Erbsünde
Akribisch geht der Investigativjournalist den Fragen nach, die in seinen früheren Büchern (zul.: "Seine Heiligkeit", BP/mp 13/8) offengeblieben sind, u.a. anhand von Ermittlungsakten, Gesprächen und sonstigen Informationen, die ihm - auch aus dem
Vatikan - anvertraut worden sind. Es geht um das Verschwinden der Schülerin Emanuela Orlandi, die finanziellen Aktivitäten im Vatikan und die sogenannte Schwulenlobby innerhalb der Kurie.
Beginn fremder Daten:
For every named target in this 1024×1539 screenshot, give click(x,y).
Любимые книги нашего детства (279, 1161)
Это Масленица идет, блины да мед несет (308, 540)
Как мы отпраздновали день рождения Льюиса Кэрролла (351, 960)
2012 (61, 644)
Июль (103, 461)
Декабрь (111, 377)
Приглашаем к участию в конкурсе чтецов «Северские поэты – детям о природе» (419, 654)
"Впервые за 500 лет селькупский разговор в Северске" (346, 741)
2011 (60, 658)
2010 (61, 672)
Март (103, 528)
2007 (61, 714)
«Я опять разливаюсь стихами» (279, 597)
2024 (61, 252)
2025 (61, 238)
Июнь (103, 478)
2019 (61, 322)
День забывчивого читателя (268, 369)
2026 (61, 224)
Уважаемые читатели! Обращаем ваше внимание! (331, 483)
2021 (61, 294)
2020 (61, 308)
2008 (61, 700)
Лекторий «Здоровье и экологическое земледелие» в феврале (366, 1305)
Die Recherchen reichen zurück bis ins Pontifikat Pauls VI. und lesen sich teils wie ein Krimi, teils wie ein "Who-is-who" der Kurie und der vatikanischen Geldinstitute samt ihren Verflechtungen mit der internationalen Finanzwelt bis hin zur organisierten Kriminalität. Der aufreibende Kampf gegen das Dickicht aus Seilschaften und Desinformation hat Nuzzi zufolge nicht nur zum Tod von Johannes Paul I. und zum Rücktritt Benedikts XVI. geführt, sondern lähmt weiterhin die Transparenz- und Reformbemühungen von Seiten des Papstes und Teilen der Kurie. Unabhängig von den Vorgängertiteln lesbar, jedoch erfordert die enorme Menge an Namen, Institutionen und Details, verbunden mit Vor- und Rückblenden, ein hohes Maß an Konzentration und Geduld. Und am Ende "sehen wir betroffen den Vorhang zu und" noch immer viele "Fragen offen" (nach Brecht). In größeren Re-Beständen möglich.
Monika Graf
rezensiert für den Borromäusverein.

Erbsünde
Gianluigi Nuzzi
Orell Füssli (2018)
332 S. : Ill.
fest geb.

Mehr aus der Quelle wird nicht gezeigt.